Très intéressant : je pense qu'il y a un angle permettant de comprendre l'incompatibilité radicale et théorique (au-delà des règles ignobles et des antagonismes ponctuels) entre islam et démocratie. La démocratie suppose le pluralisme : plusieurs partis, plusieurs opinions, plusieurs moments de la loi. La démocratie est un processus politique qui n'est jamais achevé, puisque les citoyens sont toujours acteurs du régime. Entre ceux qui font la loi et ceux qui la reçoivent, il n'y a pas séparation radicale, mais simplement fortuite et temporaire - et un même citoyen peut faire la loi (en tant que député) tout en la recevant (comme citoyen).
L'islam sépare radicalement la source de la loi et la masse des sujets : aucune hésitation, aucun amendement, aucune interprétation n'est pensable ou permise. L'opposition est alors entre l'unicité (source) et la multiplicité (récipiendaire de la loi).
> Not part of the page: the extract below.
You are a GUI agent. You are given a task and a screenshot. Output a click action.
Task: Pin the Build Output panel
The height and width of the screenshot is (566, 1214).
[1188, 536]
Votre analyse de l'image me paraît aussi très féconde. Le fait que l'islam n'ait pas d'image de lui-même vient aussi, à mon sens, de cette unicité. La réflexion, le retour sur soi, suppose une dualité en soi, implique que l'unité initiale soit brisée pour faire éclore la conscience. Un Kierkegaard est impensable en islam, qui pense l'angoisse, la non-coïncidence avec soi (qu'il nomme le désespoir)... Le musulman est sans doute le seul être humain qui souhaite vivre, et non exister (c'est-à-dire ne pas coïncider avec soi et affronter cette non-coïncidence : deviens ce que tu es - en est le sens).
Le musulman aspire à l'un. Dès qu'il obéit, il se considère comme un. Il se pense comme tout à fait réconcilié. C'est évidemment un leurre.
La démocratie comme régime politique suppose la dualité existentielle chez chacun : il faut pouvoir changer d'avis, reconnaître qu'on avait tort, pour que l'idée d'un débat public, d'une discussion des lois aient un sens. Il faut une place pour le doute ("Zweifel", en allemand (où on reconnaît la racine "zwei")) et le doute, c'est une manière d'être double.
Autre manière d'être double : l'étonnement. Le peu de philosophie dans le monde de l'islam (les quelques grands philosophes musulmans ne constituent pas une tradition, mais de sublimes exceptions) pourrait bien venir de cette croyance dans l'un, rendant incapable un questionnement authentique - d'autant que le questionnement ouvre toujours le risque de surprises diverses pour l'esprit et la foi...
Je jette ces idées comme elles me viennent. L'entrée me paraît très stimulante.